Schwierige Arbeitsbedingungen für die Presse ARD-Journalist reist aus Belarus aus

Ein ARD-Korrespondent wird in Minsk bei der Arbeit behindert, sein Kamerateam darf nicht mehr drehen. Die Journalisten verlassen nun das Land.
Die Berichterstattung über Proteste in Minsk werden von Behörden erschwert

Die Berichterstattung über Proteste in Minsk werden von Behörden erschwert

Foto: STRINGER/EPA-EFE/Shutterstock

Am Wochenende waren Behörden in Belarus gegen zahlreiche Journalisten massiv vorgegangen. Kamerateams von ARD und ZDF wurden vorübergehend festgesetzt, die Behörden entzogen dem ARD-Team die Dreherlaubnis.
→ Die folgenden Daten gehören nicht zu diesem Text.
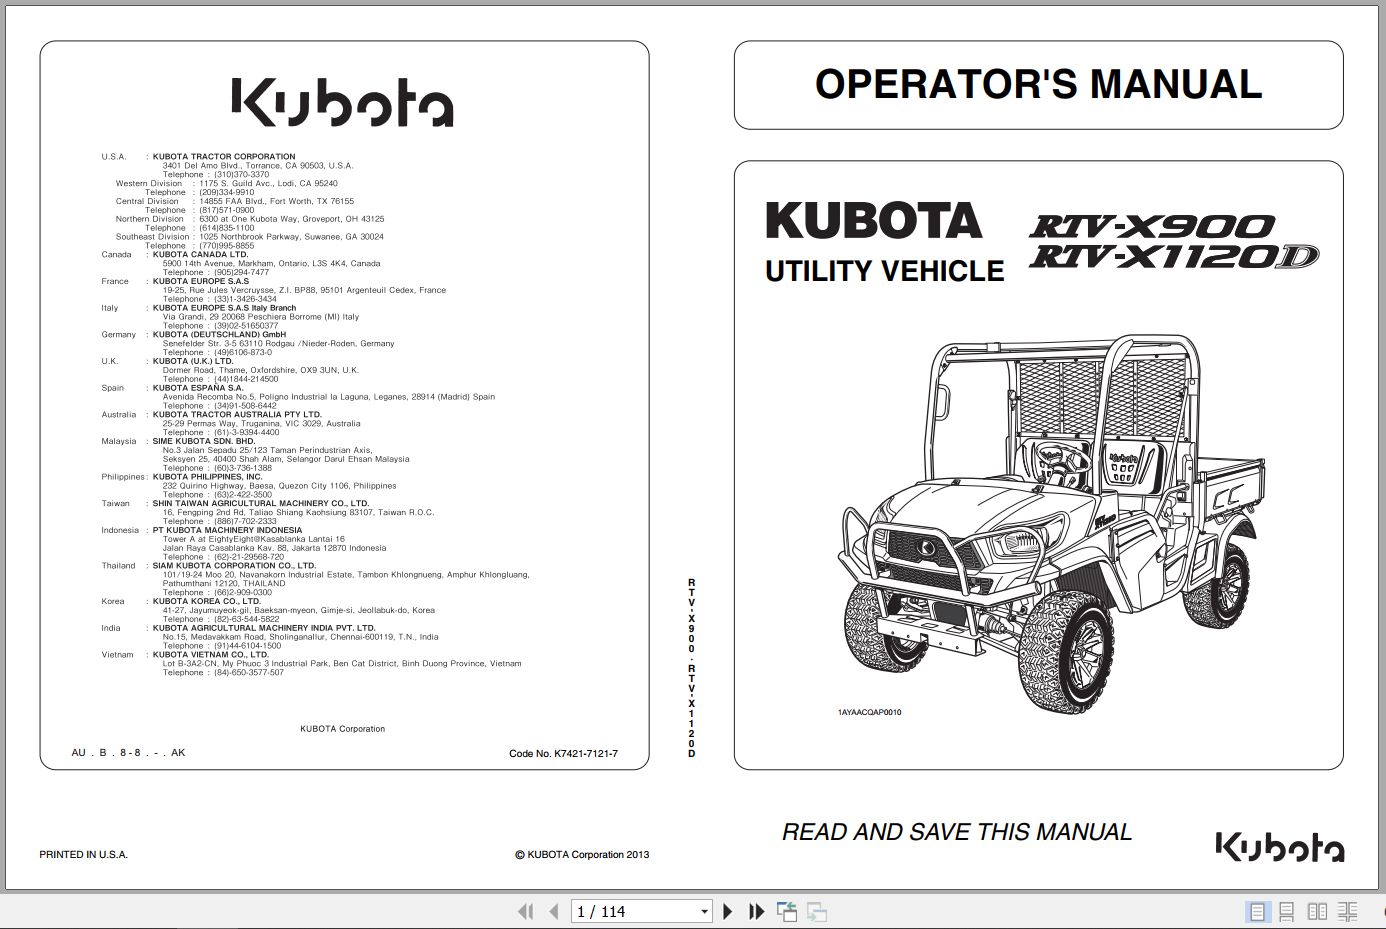This screenshot has height=929, width=1386.
Task: Select the continuous scrolling page view icon
Action: click(1287, 911)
Korrespondent Jo Angerer reist nun aus Belarus aus, meldet die "Süddeutsche Zeitung ". Der Journalist verfüge zwar noch über seine Akkreditierung, doch ohne Dreherlaubnis für das Kamerateam könne er nicht mehr produzieren. In den nächsten Tagen solle aus dem Moskauer Studio über die Lage in Belarus berichtet werden.

Besonders für Fernsehjournalisten sind die Arbeitsbedingungen in Belarus momentan schwierig. Auch ein Kamerateam des ZDF war vergangene Woche in Minsk von Behörden für mehrere Stunden in einer Turnhalle festgesetzt worden, weil die Journalisten von den Protesten der belarussischen Opposition berichten wollten.

Bundesaußenminister Heiko Maas (SPD) hatte die autoritäre Staatsführung scharf kritisiert. "Wenn Journalistinnen und Journalisten willkürlich und ohne jede Rechtsgrundlage festgesetzt und durch den Entzug ihrer Arbeitserlaubnis an ihrer wichtigen Arbeit gehindert werden, dann ist das überhaupt nicht akzeptabel", erklärte Maas am Samstagabend in Berlin. "Unabhängige Berichterstattung muss umfassend gewährleistet werden." Dazu habe sich Belarus auch international verpflichtet.